Auf der Suche nach Interviewpartnern haben die politischen Redaktionen der Republik gerade besonders bei Ex-Politikern Erfolg, die noch eine Rechnung mit Merkel offen haben. Entweder, weil sie von dieser aufs Abstellgleis geschoben wurden. Oder, weil sie Entscheidungen der Kanzlerin für falsch hielten.

Ihre Namen lauten Friedrich Merz, Roland Koch oder Wolfgang Bosbach, also ein Ex-Fraktionschef, ein Ex-Ministerpräsident und ein Ex-Abgeordneter. Sie alle kritisieren in Interviews den Ausgang der Koalitionsverhandlungen - und wollen damit vor allem Merkel treffen.

Junge Politiker fordern mehr Mitsprache

Ebenfalls unzufrieden mit der Kanzlerin sind aufstrebende Politiker, die noch eine große Zukunft haben könnten. Sie setzen sich wohl auch deshalb für eine Erneuerung der CDU ein, weil sie selbst davon profitieren würden.

Zu den jungen Wilden gehören: Jens Spahn, Carsten Linnemann oder auch Paul Ziemiak, also ein Noch-Staatssekretär, der Chef der Unions-Mittelstandsvereinigung und der Chef der Jungen Union. Das Problem, das Rentner und junge Wilde teilen: Keiner von ihnen ist in der CDU einflussreich genug, um Merkel mal eben abzusetzen.

CDU bleibt Kanzlerwahlverein

Zumal man eines nicht vergessen darf - und damit folgt der zweite Grund, warum Merkel noch ruhig schlafen kann: Die CDU gilt nicht umsonst als "Kanzlerwahlverein".

Solange es niemand wagt, Merkel öffentlich herauszufordern, und niemand das Zeug hat, bei Wahlen mehr Stimmen zu holen als Merkel, solange wird die CDU vielleicht ein bisschen grollen. Aber am Ende wird sie sich hinter ihrem immer noch stärksten Zugpferd versammeln. Und das bleibt: Merkel.

Es ist daher mehr als fraglich, ob eine Mehrheit der Partei wegen der aus CDU-Sicht etwas unglücklichen Ressortverteilung gleich den Aufstand probt. Denn im Grund echauffieren sich die Merkel-Gegner vor allem, weil Merkel der SPD das Finanzministerium überlässt. Der Preis für eine neue GroKo.

Hat Merkel wirklich so schlecht verhandelt?

Ganz so dramatisch ist dieser Schritt aus CDU-Sicht allerdings auch wieder nicht: Der Bundesfinanzminister entscheidet schließlich nicht, wofür der Staat wie viel Geld ausgibt. Das entscheidet der Bundestag. An der Union vorbei geht also nichts.

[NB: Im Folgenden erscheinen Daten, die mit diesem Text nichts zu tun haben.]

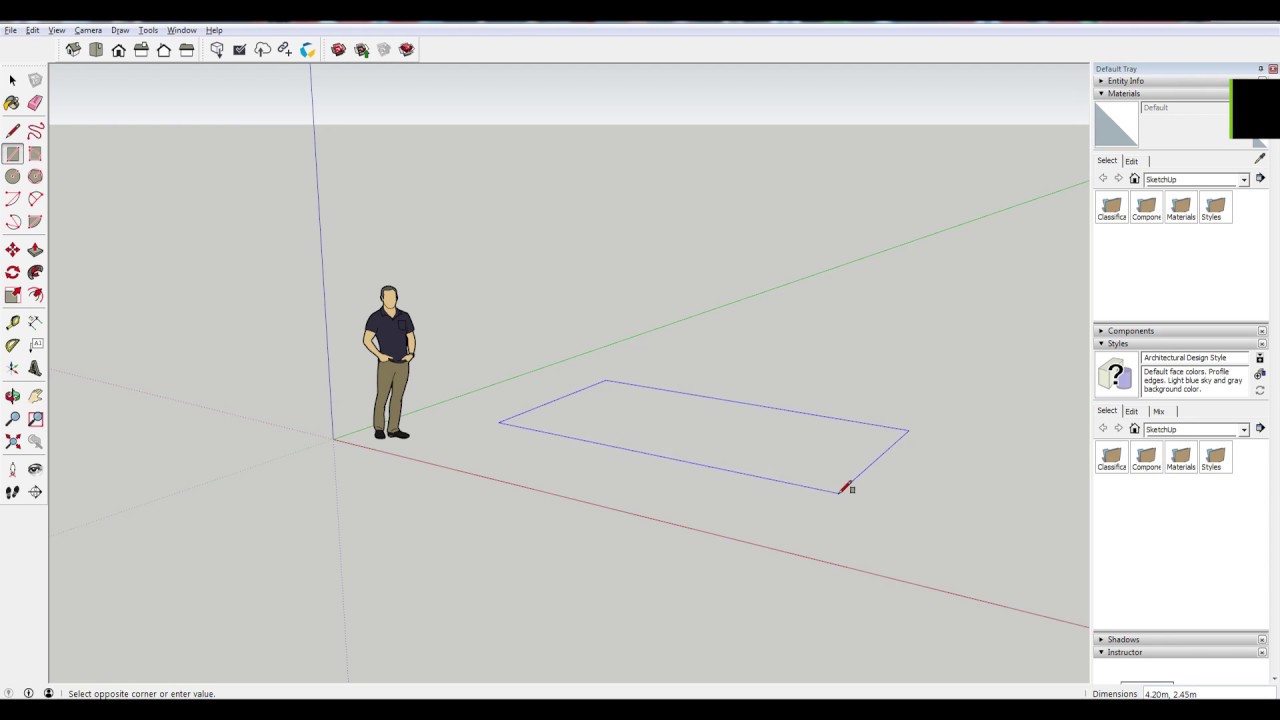Viewport: 1280px width, 720px height.
Task: Open the Materials SketchUp collection dropdown
Action: (x=1243, y=180)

Außerdem muss sich auch ein SPD-Finanzminister an den Koalitionsvertrag halten. Und in dem haben sich die drei Parteien darauf geeinigt, weiterhin keine neuen Schulden zu machen.

Sollte der SPD-Minister dann doch seinen eigenen Kopf durchsetzen wollen, bleibt Merkel ihre Richtlinienkompetenz als Kanzlerin. Aber: Die wird sie vermutlich gar nicht brauchen. Mit Peer Steinbrück als Finanzminister hat sie schließlich reibungslos zusammengearbeitet. Der kam von der SPD.

Merkel kommt ihren Kritikern entgegen

Wirklich bedrohlich ist die Lage für Merkel also noch nicht. Aber ungemütlich genug, um sie nicht einfach auszusitzen. Merkel musste reagieren. Im ZDF-Interview kam sie ihren Kritikern ein Stück entgegen.

"Wir haben sechs Ministerposten zu besetzen - und da wird natürlich von meiner Seite auch darauf zu achten sein, dass wir nicht nur die Über-60-Jährigen berücksichtigen, sondern auch jüngere Leute berücksichtigen." Angela Merkel, CDU, geschäftsführende Bundeskanzlerin

Merkel wird also junge Köpfe ins Kabinett holen oder in die Parteispitze als Generalsekretär. Julia Klöckner oder Jens Spahn werden immer wieder genannt. Damit hat die CDU dann auch Personal für die Zeit nach Merkel.

Wie lange bleibt sie Kanzlerin?

Wann genau die Nach-Merkel-Ära anbricht, lässt sich aber noch schwer sagen. Merkel selbst besteht darauf, vier Jahre Kanzlerin zu bleiben - und Parteivorsitzende. Dafür sei sie angetreten. Sollten die Umfragen stimmen, wird die CDU wahrscheinlich auch mitziehen.